The MoU adopts the following principals:

· Knowledge Sharing to identify and disseminate sound practices in the Islamic financial services industry.

· Cross fertilization of ideas that would foster the development of Islamic finance that is critical for growth, efficiency and financial inclusion.

· Encourage research and promote awareness of appropriate risk management framework for Islamic financial institutions in particular and the Islamic finance industry in general; and

· Capacity building in the Islamic financial services industry with a view to fostering financial stability and promoting increased access to Islamic financial services in markets around the world.

World Bank Managing Director Dr. Mahmoud Mohieldin said “The MoU signed…will help us deepen our understanding of Islamic finance and build capacities to develop institutions and instruments to support sustainable inclusive growth and help societies to achieve their development goals with emphasis on poverty alleviation and shared prosperity.”
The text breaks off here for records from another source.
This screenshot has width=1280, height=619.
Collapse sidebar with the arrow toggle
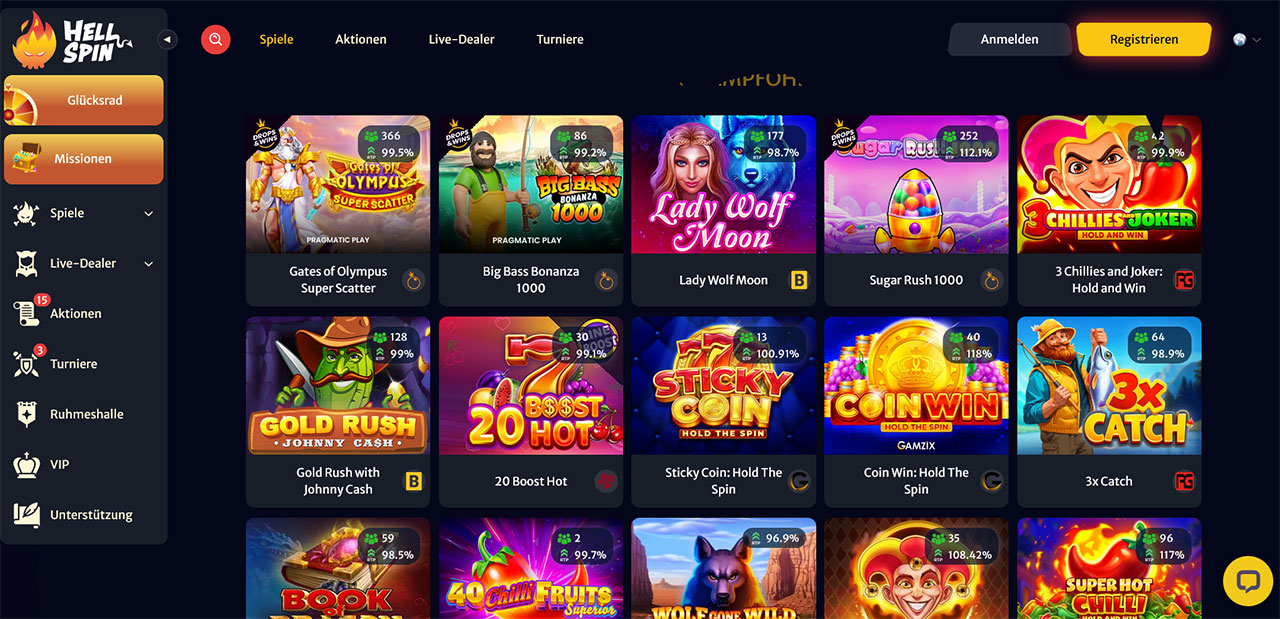168,39
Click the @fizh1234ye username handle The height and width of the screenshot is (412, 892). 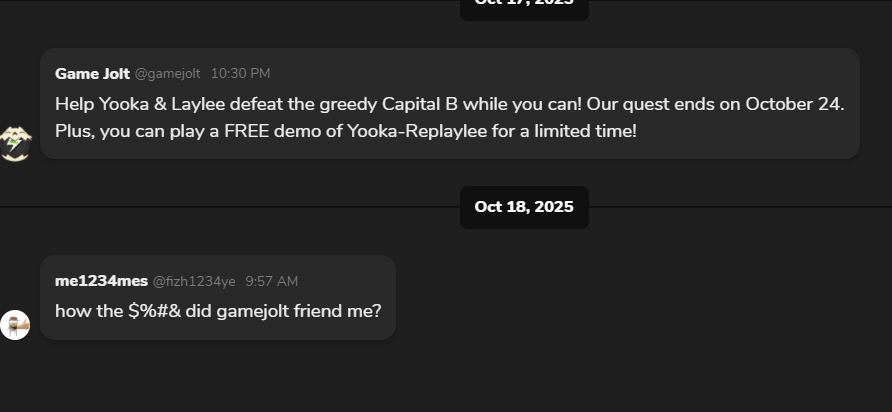[x=194, y=282]
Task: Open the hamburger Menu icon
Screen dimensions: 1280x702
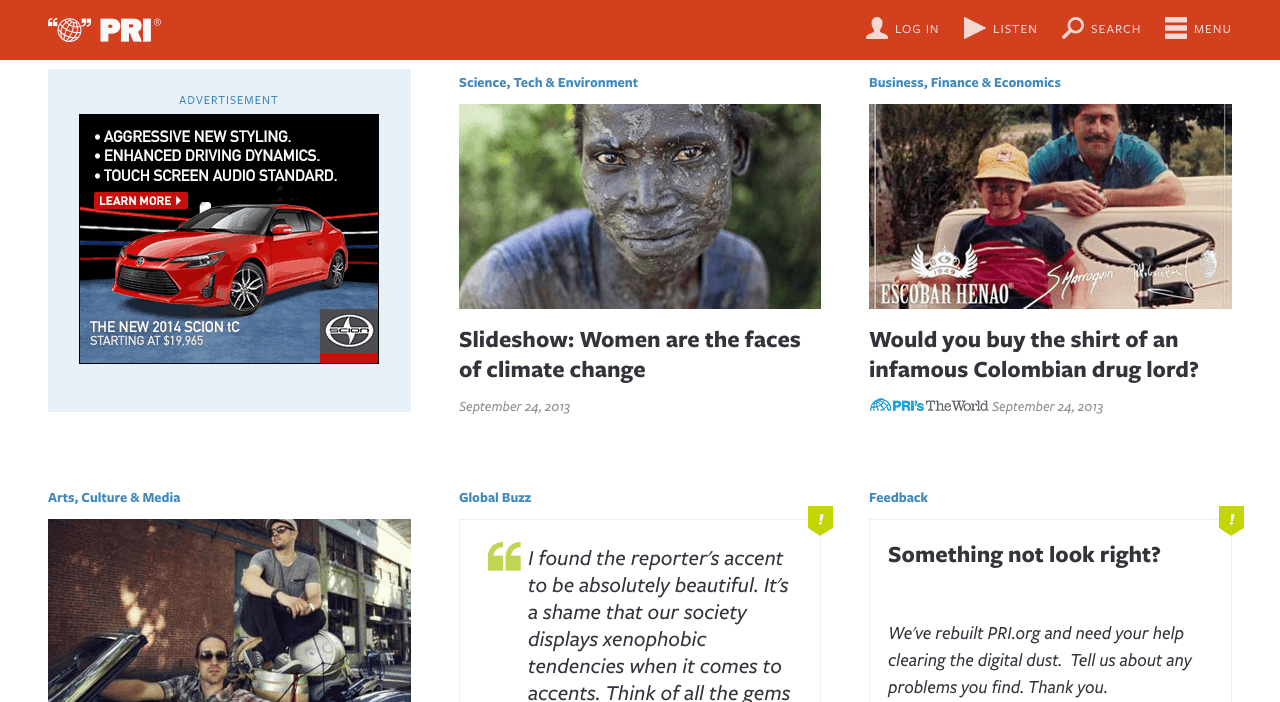Action: [x=1176, y=28]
“We expect to do this by expanding our knowledge base as well as our ability to support our member countries’ efforts to build resilient institutions and develop instruments to achieve greater financial inclusion and sustainable development,” said President of the Islamic Development Bank Dr. Ahmad Mohamed Ali Al Madani.

The core tenent of Islamic Finance is a system which promotes risk-sharing and the avoidance of interest and leverage.

Global Islamic Financial assets have increased significantly over the past three decades, crossing $1 trillion in 2010 and estimated to have exceeded $1.2 trillion in 2011, up from about $5 billion in the late 1980s, according to the World Bank.